- _What the task asks_: Copy the passage of the article about Seeds Feeds that begins at "Four engineering students" and ends after "from Apple Valley.", putting "UST" wherever "St. Thomas" appears.

======== Supplied text

In the darkest days of winter, Julie Rappaport has a wish of growing greens.

Rappaport's the founder of Seeds Feeds, a small but expanding hunger-fighting nonprofit. The group distributes fresh, healthy food to families in need and cultivates growing skills in its clients at 10 gardens throughout St. Louis Park.

But when harvest passes and the season turns, Rappaport said, "the gardens close in Minnesota, and we can't really do fresh stuff. Our people are like, 'if we could just get makings for salad, it'd be so nice if we could get this throughout the winter.'"

Four engineering students from the University of St. Thomas just wrapped up two semesters of work on a project that aims to give Seeds Feeds — and maybe some of the individual families it serves — an inexpensive way to grow leafy vegetables and herbs year-round.

"We were surprised at how fast the plants grew," said Noah Drehmel, an electrical engineering major who was part of the St. Thomas group. In recent months, he and his colleagues were quickly growing leafy greens and herbs using the system they built in a laboratory on the school's St. Paul campus.

"We found they were growing about twice as fast as they say it takes to grow these plants in soil," said Drehmel, 21, from Apple Valley.

Greens grown indoors and year-round, including by several Minnesota companies, are a growing segment of the nation's vegetable market. Though still dwarfed by greens grown outdoors in the southwest United States, indoor operations using hydroponic, aeroponic and aquaponic technology are on the rise amid supply chain disruptions, spikes in the price of food, and concerns over that region's long-term water supply.

Beyond the commercial potential of indoor vegetables, food security groups in cold-weather climates like Minnesota see a way to keep fresh greens among their offerings while avoiding the higher cost and complication associated with shipping produce cross-country.

Seeds Feeds, which Rappaport said distributed about 20,000 pounds of food this year, had experimented in small ways with hydroponic growing but found commercial systems both expensive to buy and finicky to operate. The organization had previously connected with St. Thomas students for whom community service projects are a degree requirement, so when Rappaport learned that engineering students were part of that group, she made a pitch.

================
======== Study material

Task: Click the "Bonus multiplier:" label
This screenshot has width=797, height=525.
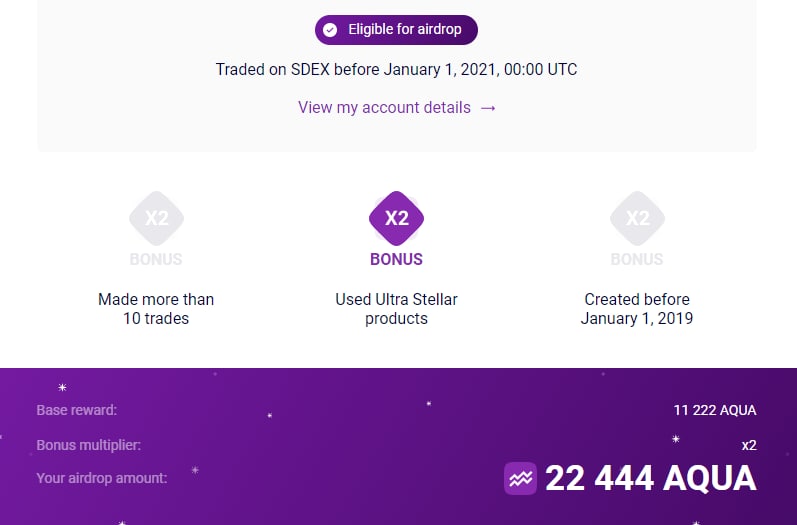Action: [89, 445]
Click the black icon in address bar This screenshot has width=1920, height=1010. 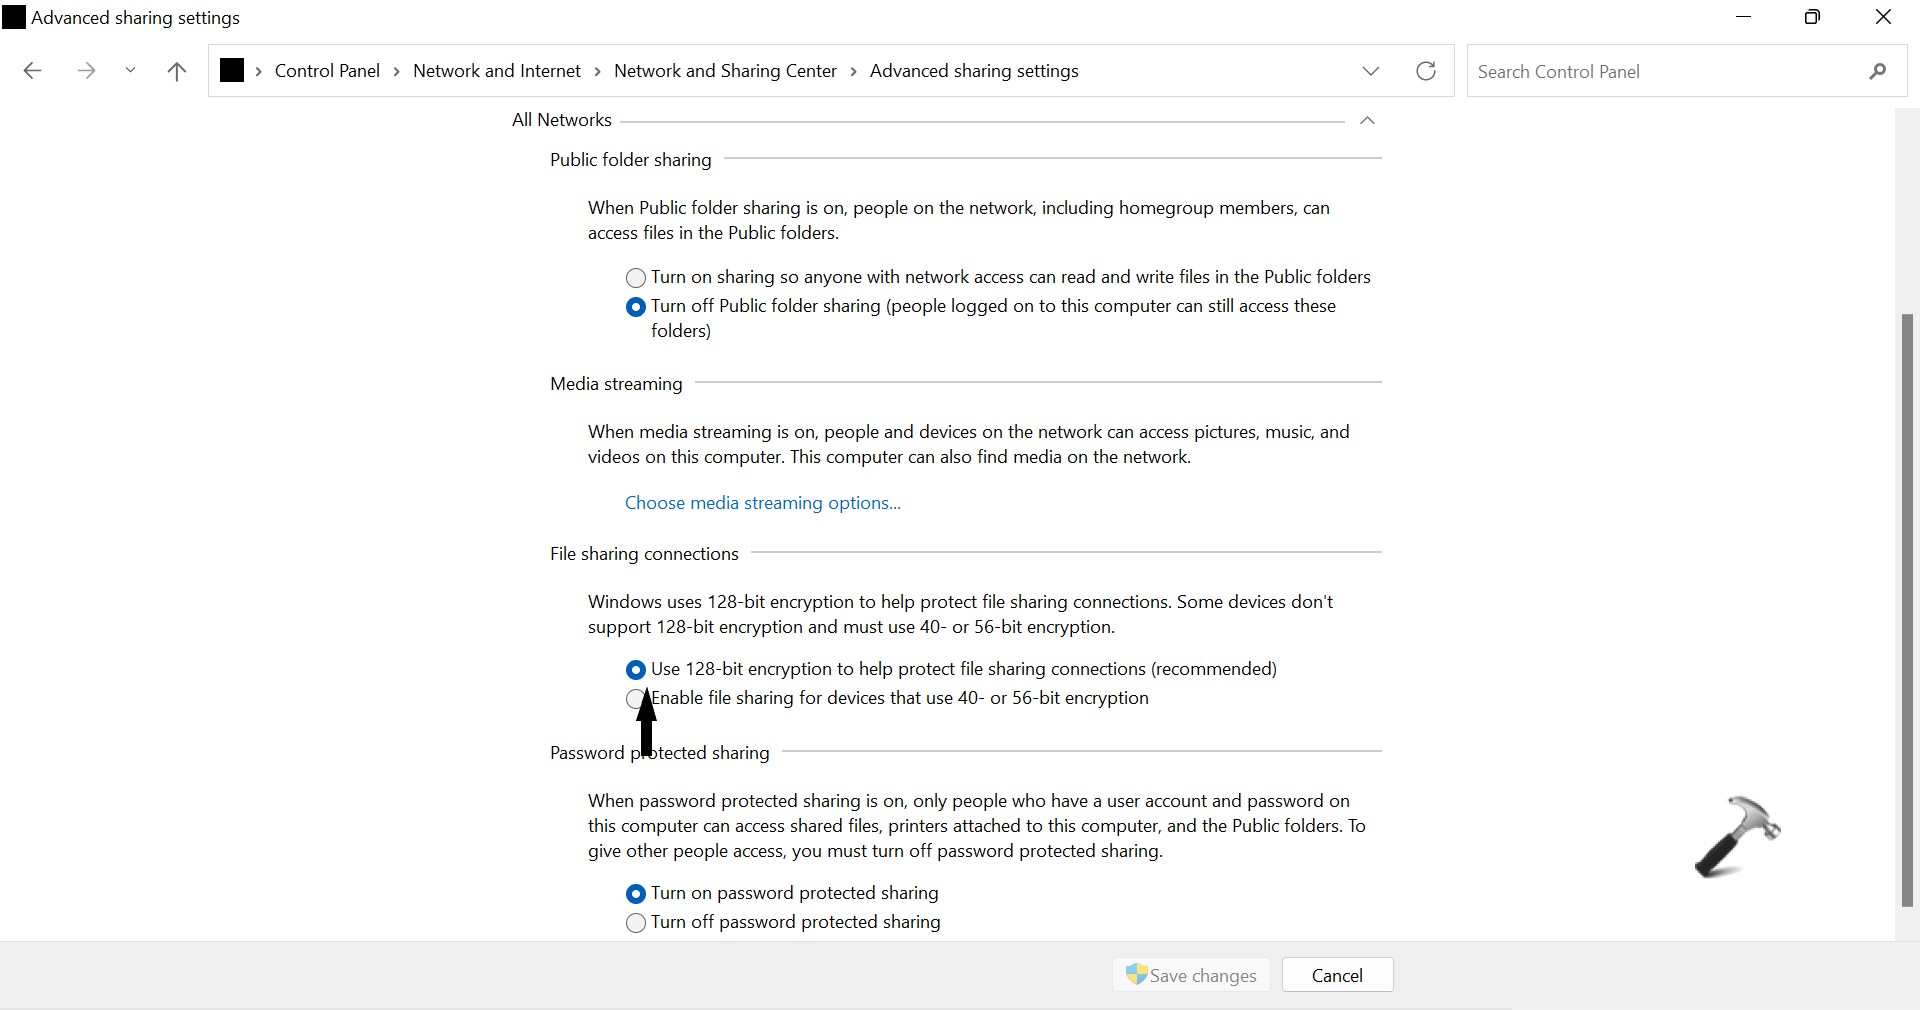pyautogui.click(x=232, y=71)
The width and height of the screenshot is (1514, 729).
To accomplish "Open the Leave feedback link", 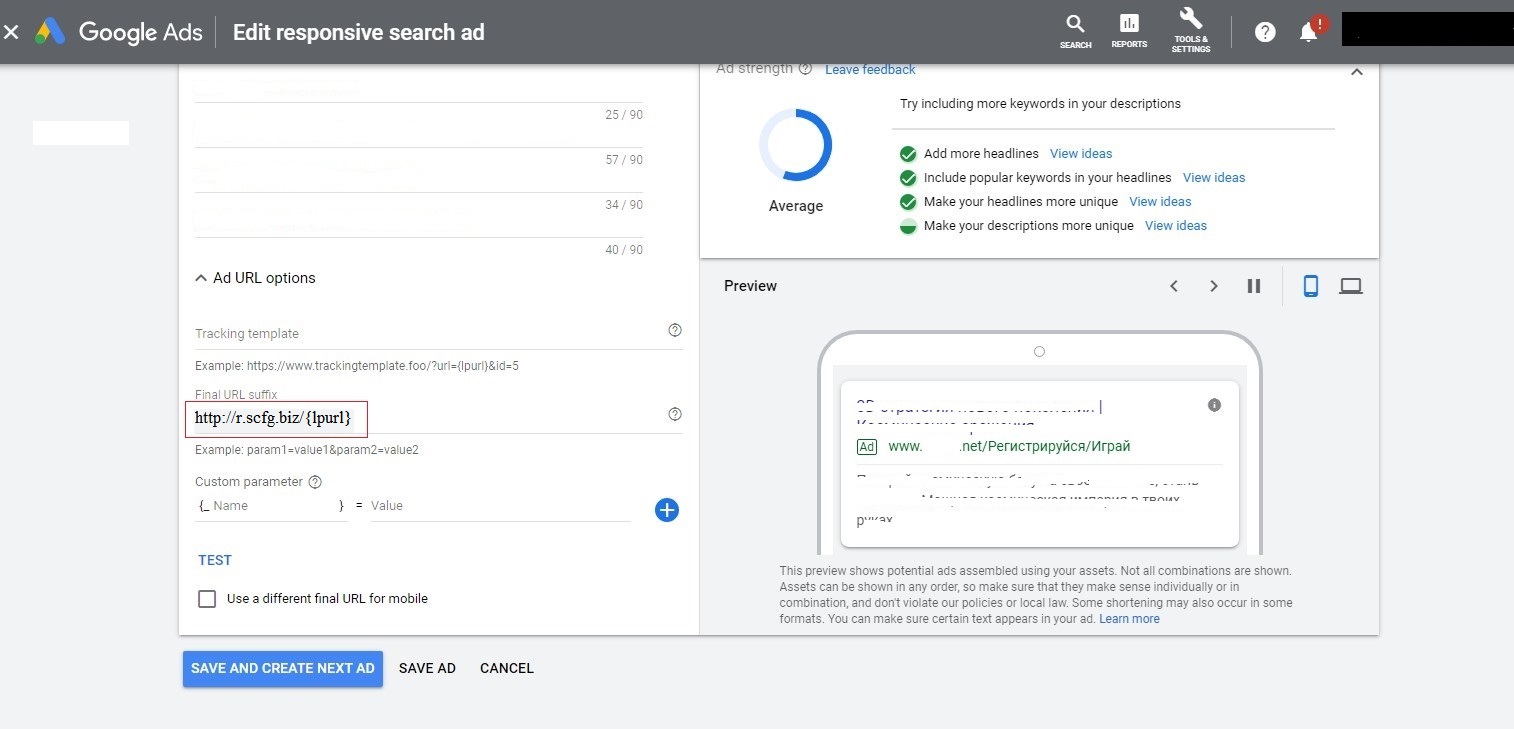I will [870, 69].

================

- _Answer to this exercise_:
Four engineering students from the University of UST just wrapped up two semesters of work on a project that aims to give Seeds Feeds — and maybe some of the individual families it serves — an inexpensive way to grow leafy vegetables and herbs year-round.

"We were surprised at how fast the plants grew," said Noah Drehmel, an electrical engineering major who was part of the UST group. In recent months, he and his colleagues were quickly growing leafy greens and herbs using the system they built in a laboratory on the school's St. Paul campus.

"We found they were growing about twice as fast as they say it takes to grow these plants in soil," said Drehmel, 21, from Apple Valley.